» Task goal:
Edit the rows from the line that contains "Select the Revolve tool" through the line that contains "Looking at the screenshot, I should click(478, 20).", replacing "Screen dimensions" with "Display size" and changing nothing else.

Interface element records
+++
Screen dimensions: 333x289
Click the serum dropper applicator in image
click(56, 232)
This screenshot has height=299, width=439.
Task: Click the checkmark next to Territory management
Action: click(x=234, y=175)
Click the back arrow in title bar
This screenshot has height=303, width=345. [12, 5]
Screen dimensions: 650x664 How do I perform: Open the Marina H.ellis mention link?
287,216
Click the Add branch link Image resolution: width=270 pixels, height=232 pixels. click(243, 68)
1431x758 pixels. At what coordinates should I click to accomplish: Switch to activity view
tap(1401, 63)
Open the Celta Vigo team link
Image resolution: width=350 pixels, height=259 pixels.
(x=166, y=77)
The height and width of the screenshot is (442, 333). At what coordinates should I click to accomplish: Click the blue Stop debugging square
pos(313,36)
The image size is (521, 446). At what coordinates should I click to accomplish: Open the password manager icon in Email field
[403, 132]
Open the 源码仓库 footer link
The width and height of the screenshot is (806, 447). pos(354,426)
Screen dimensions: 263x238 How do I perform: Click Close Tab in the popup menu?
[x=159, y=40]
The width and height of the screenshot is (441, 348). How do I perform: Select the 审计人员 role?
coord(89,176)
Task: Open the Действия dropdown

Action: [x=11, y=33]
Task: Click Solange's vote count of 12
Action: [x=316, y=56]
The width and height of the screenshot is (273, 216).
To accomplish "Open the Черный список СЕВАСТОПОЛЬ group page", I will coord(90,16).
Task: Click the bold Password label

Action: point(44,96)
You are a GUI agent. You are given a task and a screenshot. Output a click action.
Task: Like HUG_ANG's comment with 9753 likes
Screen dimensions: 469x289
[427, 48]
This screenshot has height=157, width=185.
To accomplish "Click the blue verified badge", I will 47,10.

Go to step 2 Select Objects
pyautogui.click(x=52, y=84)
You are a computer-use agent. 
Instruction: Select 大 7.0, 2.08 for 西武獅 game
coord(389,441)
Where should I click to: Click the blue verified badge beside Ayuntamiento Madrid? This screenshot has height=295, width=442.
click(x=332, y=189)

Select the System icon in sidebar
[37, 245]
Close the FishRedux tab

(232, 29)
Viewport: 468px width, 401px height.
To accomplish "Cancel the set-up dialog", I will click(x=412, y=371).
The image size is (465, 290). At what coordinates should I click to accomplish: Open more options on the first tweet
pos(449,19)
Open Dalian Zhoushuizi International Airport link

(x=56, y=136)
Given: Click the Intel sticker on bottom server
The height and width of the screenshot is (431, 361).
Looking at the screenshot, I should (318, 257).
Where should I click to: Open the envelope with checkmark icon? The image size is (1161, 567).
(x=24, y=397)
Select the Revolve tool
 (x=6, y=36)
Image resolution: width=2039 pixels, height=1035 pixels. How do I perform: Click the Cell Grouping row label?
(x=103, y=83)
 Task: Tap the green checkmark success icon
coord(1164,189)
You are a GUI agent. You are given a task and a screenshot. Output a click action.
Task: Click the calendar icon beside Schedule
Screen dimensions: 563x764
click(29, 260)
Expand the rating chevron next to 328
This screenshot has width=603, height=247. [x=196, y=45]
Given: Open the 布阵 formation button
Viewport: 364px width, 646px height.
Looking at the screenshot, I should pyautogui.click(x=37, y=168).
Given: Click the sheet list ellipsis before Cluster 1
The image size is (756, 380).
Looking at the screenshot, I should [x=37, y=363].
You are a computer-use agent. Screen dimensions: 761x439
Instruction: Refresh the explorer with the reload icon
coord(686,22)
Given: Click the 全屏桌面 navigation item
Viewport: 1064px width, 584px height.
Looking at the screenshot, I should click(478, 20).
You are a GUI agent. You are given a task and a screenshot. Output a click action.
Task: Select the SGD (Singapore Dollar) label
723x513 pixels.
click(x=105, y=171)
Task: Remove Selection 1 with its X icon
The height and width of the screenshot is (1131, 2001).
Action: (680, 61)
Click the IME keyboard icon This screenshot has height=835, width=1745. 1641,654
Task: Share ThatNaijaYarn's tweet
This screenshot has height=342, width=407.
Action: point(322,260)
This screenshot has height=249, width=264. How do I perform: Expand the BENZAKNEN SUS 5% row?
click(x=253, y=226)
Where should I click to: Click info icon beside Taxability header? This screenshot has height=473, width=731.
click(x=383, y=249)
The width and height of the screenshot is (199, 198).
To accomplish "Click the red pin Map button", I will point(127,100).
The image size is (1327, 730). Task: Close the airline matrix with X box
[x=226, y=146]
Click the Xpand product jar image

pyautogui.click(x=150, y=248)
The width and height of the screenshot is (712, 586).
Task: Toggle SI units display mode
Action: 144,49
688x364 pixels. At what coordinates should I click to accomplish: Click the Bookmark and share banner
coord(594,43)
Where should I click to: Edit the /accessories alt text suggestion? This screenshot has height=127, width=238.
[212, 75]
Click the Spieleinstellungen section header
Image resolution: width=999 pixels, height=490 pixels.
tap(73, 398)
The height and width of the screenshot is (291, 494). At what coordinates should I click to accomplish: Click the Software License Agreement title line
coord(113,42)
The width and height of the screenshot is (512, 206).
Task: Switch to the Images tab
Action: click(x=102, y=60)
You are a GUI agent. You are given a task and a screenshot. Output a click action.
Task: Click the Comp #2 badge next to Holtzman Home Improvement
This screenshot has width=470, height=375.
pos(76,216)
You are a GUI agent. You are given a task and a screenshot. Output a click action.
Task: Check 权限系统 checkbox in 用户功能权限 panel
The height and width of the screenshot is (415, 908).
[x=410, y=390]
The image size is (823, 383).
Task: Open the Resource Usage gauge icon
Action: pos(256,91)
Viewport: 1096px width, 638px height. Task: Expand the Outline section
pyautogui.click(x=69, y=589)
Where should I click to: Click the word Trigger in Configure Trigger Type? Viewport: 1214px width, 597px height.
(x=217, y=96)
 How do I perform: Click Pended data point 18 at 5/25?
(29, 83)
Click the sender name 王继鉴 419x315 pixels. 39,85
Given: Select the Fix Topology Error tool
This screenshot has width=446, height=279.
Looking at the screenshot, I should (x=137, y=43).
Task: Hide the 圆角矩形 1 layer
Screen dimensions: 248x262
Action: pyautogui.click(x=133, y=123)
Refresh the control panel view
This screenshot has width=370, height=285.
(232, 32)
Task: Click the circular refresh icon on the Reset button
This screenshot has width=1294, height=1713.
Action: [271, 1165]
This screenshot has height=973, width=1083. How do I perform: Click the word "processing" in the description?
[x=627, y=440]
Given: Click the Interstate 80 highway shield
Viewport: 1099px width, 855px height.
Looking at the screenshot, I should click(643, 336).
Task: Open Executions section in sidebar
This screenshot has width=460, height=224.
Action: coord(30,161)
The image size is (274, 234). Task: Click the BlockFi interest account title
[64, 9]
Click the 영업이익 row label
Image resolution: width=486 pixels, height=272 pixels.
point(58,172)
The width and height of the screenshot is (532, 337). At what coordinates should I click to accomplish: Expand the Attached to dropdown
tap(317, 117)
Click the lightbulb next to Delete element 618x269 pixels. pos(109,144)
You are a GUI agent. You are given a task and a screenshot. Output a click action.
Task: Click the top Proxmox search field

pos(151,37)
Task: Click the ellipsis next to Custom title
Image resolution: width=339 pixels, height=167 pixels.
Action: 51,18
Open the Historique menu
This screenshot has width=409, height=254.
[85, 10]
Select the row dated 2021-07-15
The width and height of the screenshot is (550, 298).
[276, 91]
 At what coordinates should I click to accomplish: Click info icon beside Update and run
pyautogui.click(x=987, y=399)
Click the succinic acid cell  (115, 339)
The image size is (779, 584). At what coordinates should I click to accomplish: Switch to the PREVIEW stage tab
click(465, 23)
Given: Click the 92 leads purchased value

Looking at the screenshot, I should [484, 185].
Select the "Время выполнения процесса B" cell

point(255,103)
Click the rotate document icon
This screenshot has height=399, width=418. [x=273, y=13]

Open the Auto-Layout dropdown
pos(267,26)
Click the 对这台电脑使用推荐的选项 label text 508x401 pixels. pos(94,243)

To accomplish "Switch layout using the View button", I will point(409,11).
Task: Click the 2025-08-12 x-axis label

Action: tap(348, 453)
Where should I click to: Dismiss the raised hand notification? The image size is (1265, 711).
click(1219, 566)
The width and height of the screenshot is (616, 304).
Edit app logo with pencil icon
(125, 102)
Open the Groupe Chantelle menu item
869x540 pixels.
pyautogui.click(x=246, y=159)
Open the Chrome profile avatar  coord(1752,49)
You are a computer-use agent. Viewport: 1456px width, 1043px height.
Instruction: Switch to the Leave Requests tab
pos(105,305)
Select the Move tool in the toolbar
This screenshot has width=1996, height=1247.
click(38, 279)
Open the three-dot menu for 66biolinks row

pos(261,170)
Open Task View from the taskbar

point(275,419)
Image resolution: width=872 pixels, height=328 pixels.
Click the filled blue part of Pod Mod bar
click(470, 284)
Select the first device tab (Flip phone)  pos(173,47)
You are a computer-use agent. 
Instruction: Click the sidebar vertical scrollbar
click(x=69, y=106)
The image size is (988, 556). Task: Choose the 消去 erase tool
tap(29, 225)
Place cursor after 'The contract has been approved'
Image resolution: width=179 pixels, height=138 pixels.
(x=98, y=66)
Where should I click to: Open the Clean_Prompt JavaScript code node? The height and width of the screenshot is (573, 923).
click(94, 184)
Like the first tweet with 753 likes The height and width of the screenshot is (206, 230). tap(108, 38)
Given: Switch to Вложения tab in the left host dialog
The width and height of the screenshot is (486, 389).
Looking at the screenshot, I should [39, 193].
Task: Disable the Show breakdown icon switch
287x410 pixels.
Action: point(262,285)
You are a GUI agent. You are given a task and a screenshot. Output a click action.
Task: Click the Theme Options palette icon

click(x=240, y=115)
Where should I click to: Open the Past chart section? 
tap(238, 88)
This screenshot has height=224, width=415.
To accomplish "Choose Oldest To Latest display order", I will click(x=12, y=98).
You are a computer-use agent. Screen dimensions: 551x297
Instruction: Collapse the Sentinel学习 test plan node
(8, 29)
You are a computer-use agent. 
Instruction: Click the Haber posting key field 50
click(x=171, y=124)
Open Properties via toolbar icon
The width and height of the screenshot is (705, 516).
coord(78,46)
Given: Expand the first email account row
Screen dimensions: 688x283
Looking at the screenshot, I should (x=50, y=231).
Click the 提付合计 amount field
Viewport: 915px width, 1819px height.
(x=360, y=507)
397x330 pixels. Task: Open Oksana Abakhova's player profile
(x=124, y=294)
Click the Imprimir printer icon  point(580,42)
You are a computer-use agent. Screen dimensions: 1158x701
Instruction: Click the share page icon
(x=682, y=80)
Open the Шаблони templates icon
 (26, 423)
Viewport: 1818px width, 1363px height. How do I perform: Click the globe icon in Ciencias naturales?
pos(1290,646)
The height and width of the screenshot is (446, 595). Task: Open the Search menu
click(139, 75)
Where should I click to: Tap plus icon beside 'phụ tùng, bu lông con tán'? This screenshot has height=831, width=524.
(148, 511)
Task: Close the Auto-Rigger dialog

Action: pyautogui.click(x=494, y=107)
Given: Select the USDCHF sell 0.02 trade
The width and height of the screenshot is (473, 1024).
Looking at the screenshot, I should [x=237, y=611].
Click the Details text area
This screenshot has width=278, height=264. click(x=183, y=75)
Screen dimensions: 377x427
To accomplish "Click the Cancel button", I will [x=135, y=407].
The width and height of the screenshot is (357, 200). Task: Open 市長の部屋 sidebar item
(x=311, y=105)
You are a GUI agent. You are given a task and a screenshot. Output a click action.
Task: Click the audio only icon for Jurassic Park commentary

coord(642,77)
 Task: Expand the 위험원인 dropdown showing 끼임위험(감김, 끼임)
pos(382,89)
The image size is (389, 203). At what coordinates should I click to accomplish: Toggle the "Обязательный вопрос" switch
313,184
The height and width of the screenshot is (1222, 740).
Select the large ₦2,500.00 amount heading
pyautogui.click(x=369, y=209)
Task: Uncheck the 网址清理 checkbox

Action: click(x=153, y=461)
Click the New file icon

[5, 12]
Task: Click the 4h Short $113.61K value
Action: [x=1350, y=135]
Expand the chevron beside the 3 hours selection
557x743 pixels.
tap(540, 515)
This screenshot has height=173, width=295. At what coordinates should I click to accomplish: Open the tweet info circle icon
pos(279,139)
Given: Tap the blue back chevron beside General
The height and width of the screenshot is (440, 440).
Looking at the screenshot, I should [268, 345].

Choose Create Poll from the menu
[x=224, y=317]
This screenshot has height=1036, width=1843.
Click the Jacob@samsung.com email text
+++
» Solved exercise:
Select the Revolve tool
 (x=6, y=36)
Image resolution: width=2039 pixels, height=1035 pixels. How do I perform: Click the Cell Grouping row label?
(x=103, y=83)
 Task: Tap the green checkmark success icon
coord(1164,189)
You are a GUI agent. You are given a task and a screenshot. Output a click action.
Task: Click the calendar icon beside Schedule
Display size: 563x764
click(29, 260)
Expand the rating chevron next to 328
This screenshot has width=603, height=247. [x=196, y=45]
Given: Open the 布阵 formation button
Viewport: 364px width, 646px height.
Looking at the screenshot, I should pyautogui.click(x=37, y=168).
Given: Click the sheet list ellipsis before Cluster 1
The image size is (756, 380).
Looking at the screenshot, I should [x=37, y=363].
You are a computer-use agent. Display size: 761x439
Instruction: Refresh the explorer with the reload icon
coord(686,22)
Given: Click the 全屏桌面 navigation item
Viewport: 1064px width, 584px height.
Looking at the screenshot, I should click(478, 20).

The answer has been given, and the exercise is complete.